WASHINGTON/MUMBAI (REUTERS) – Rencana Presiden AS Donald Trump yang terhenti untuk membawa perdamaian ke Afghanistan telah mengalami kemunduran baru dengan keputusan Kabul untuk melanjutkan operasi ofensif terhadap Taliban menyusul dua serangan pada Selasa (12 Mei) yang menewaskan puluhan warga Afghanistan.
Washington melemparkan serangan – satu di sebuah rumah sakit Kabul di mana orang-orang bersenjata menewaskan sedikitnya 24 orang, termasuk dua bayi yang baru lahir, dan pemboman bunuh diri di sebuah pemakaman di provinsi Nangarhar yang menewaskan sedikitnya 32 orang – sebagai momen bagi pemerintah Afghanistan dan Taliban untuk bersatu memerangi kekerasan tersebut dan untuk menegosiasikan kesepakatan damai.
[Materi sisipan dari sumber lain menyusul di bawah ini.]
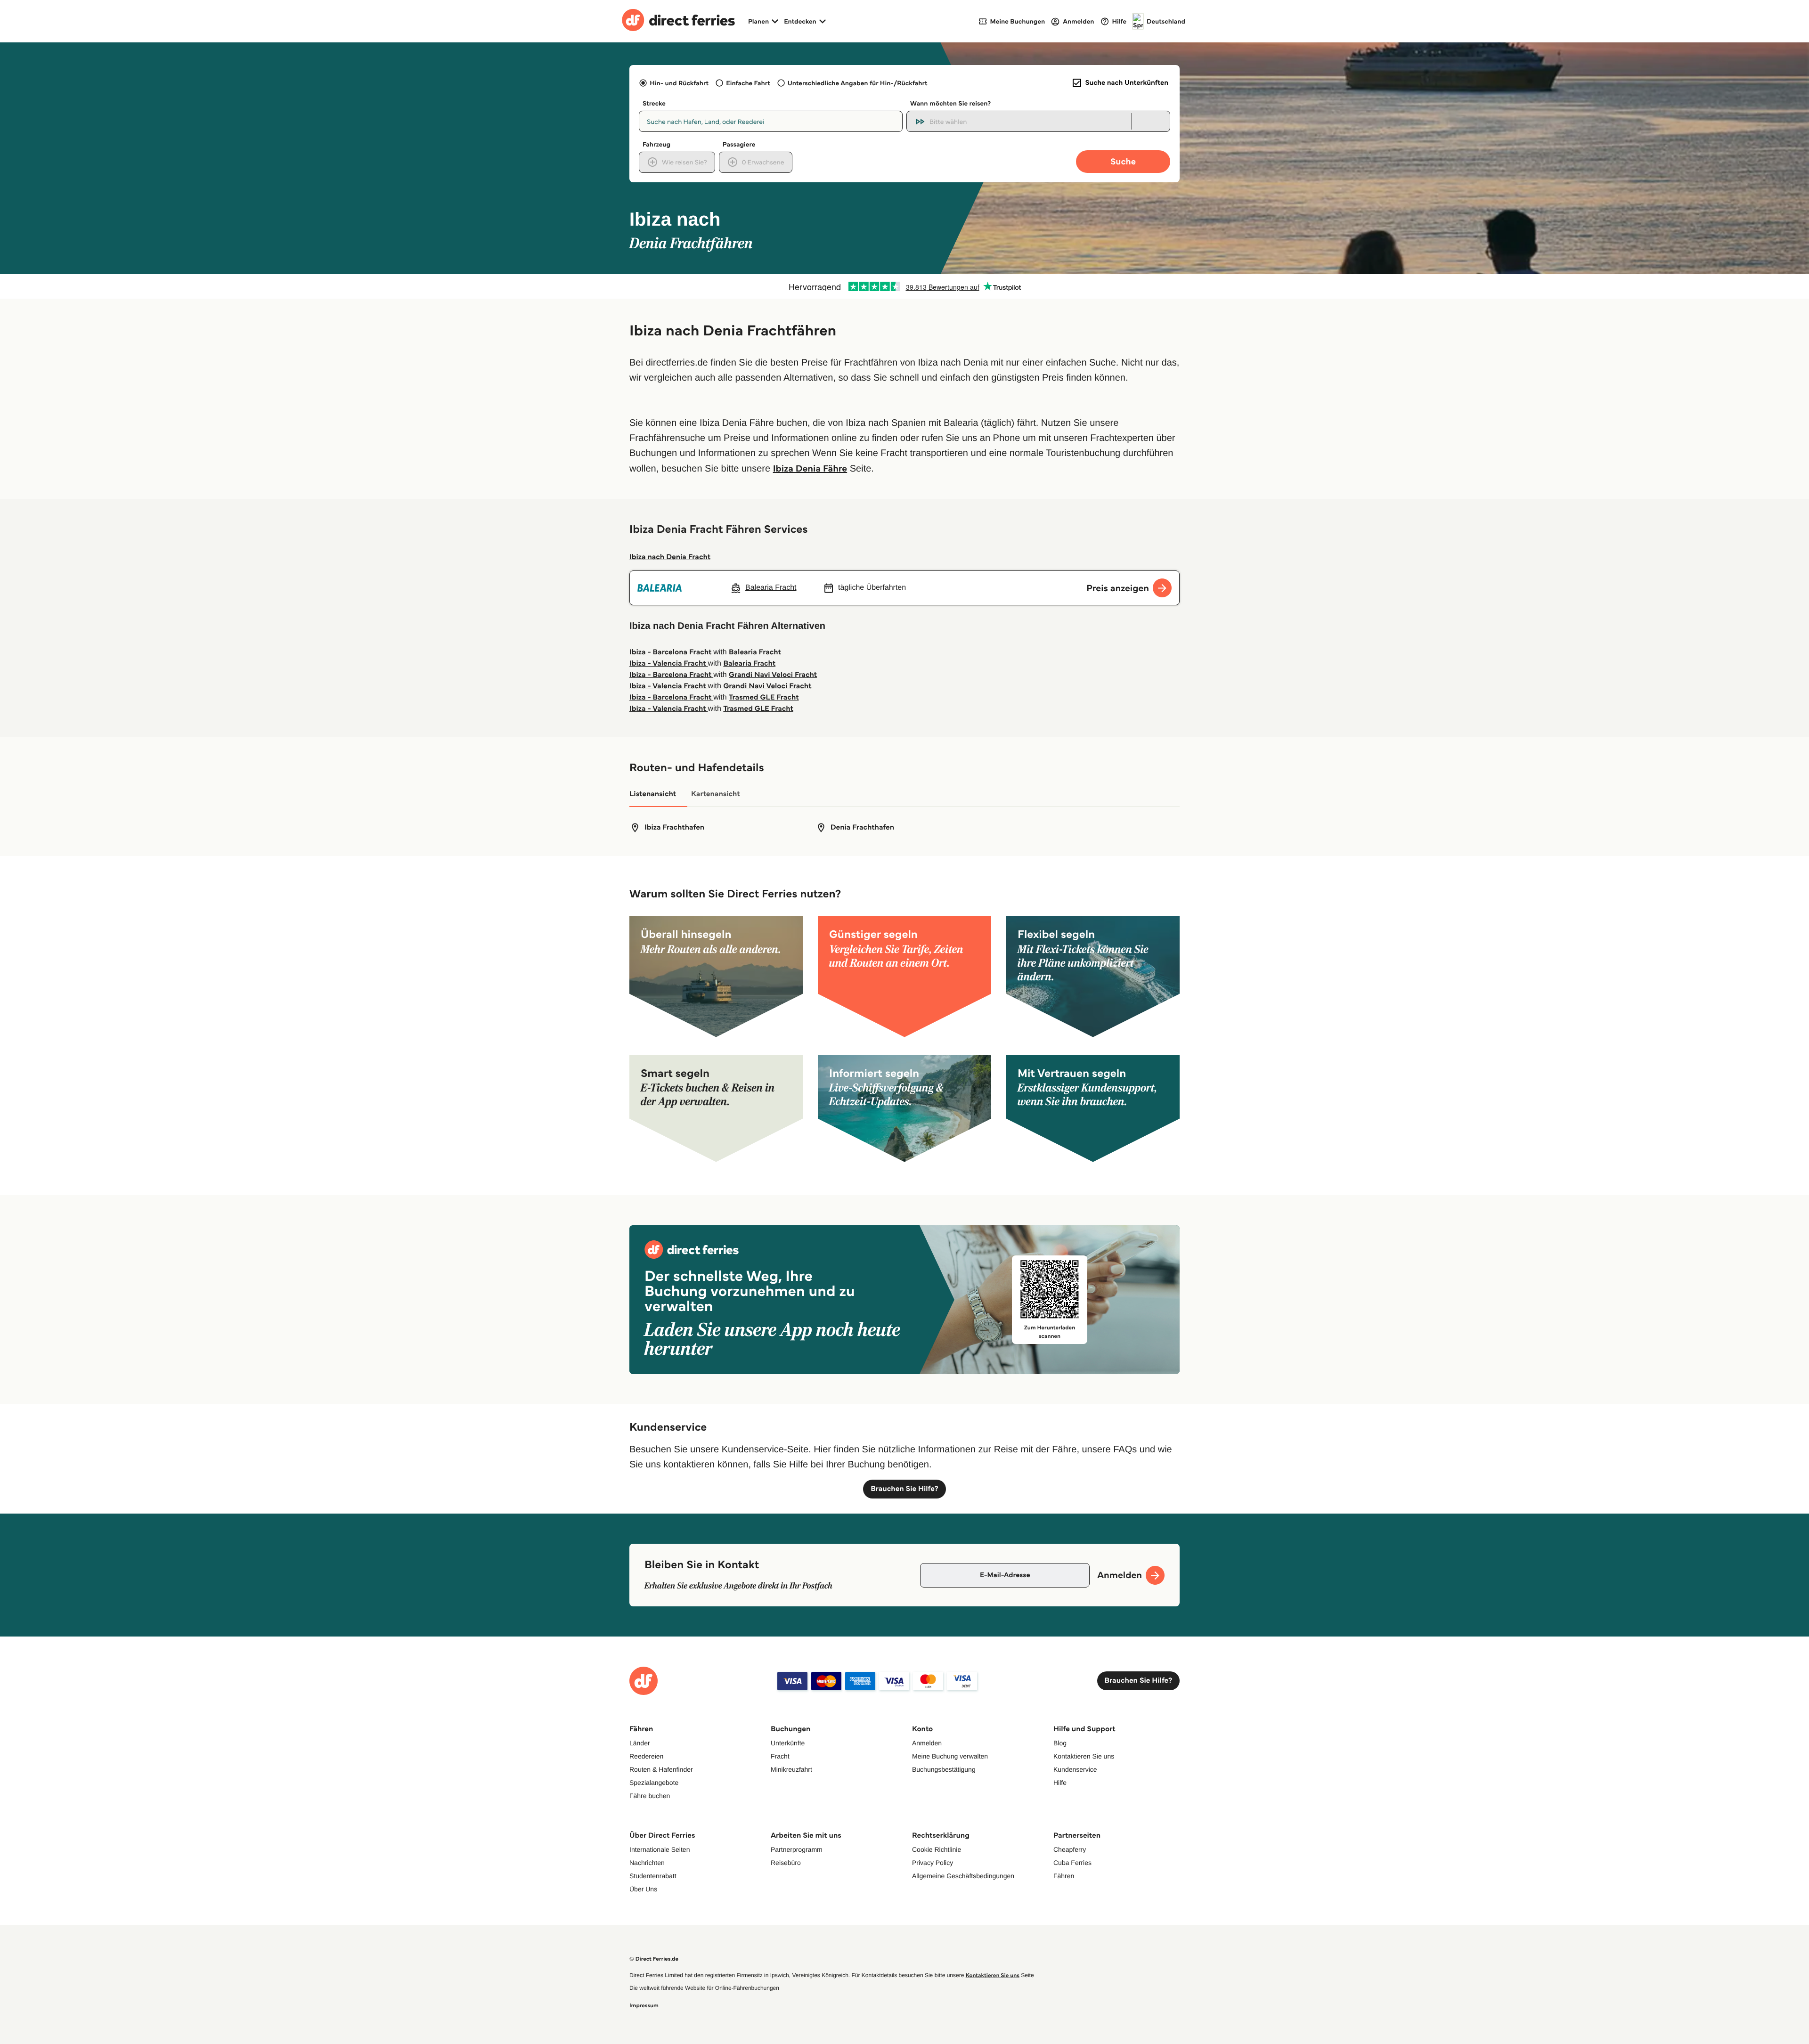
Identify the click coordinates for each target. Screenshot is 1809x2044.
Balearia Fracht (755, 652)
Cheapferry (1069, 1849)
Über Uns (643, 1889)
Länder (639, 1743)
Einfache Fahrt (748, 83)
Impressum (644, 2006)
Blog (1060, 1743)
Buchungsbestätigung (944, 1769)
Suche (1123, 161)
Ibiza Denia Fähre (810, 468)
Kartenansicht (715, 794)
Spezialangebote (653, 1782)
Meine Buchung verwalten (950, 1756)
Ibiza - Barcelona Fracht (671, 652)
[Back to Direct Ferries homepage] (678, 21)
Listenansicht (652, 794)
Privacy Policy (932, 1862)
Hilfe (1060, 1782)
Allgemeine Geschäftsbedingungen (963, 1876)
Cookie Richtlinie (936, 1849)
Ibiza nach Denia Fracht (669, 557)
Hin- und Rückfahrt (679, 83)
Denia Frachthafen (862, 827)
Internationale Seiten (659, 1849)
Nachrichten (647, 1862)
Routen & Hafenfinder (661, 1769)
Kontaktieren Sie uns (1083, 1756)
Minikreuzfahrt (791, 1769)
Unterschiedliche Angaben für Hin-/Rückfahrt (858, 83)
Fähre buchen (649, 1796)
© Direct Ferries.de (653, 1959)
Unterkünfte (788, 1743)
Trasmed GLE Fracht (764, 697)
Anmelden (927, 1743)
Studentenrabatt (652, 1876)
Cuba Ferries (1072, 1862)
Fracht (780, 1756)
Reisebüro (786, 1862)
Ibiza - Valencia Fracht (668, 664)
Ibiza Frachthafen (674, 827)
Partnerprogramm (797, 1849)
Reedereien (646, 1756)
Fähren (1063, 1876)
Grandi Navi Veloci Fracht (773, 675)
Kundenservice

Sebuah afiliasi dari Negara Islam Irak dan Suriah (ISIS) kelompok militan mengaku bertanggung jawab atas pemboman itu, menurut SITE Intelligence Group. Belum ada klaim atas serangan rumah sakit di Kabul.
Taliban membantah terlibat dalam kedua serangan itu.
Empat sumber – seorang pejabat AS, seorang pembantu kongres AS, seorang diplomat Eropa dan seorang mantan pejabat Afghanistan, semuanya berbicara dengan syarat anonim – mengatakan serangan itu lebih cenderung merusak proses perdamaian yang disponsori AS daripada untuk mencapai rekonsiliasi pemerintah-Taliban.
Pemerintah sebagian besar telah menangguhkan serangan terhadap Taliban sejak rencana pengurangan pasukan AS diresmikan pada 29 Februari tetapi niat Presiden Afghanistan Ashraf Ghani untuk melanjutkan operasi dapat memulai siklus kekerasan, kata pejabat AS itu.
Keputusan itu bisa memiliki dampak yang menentukan pada kesepakatan damai, kata pejabat itu.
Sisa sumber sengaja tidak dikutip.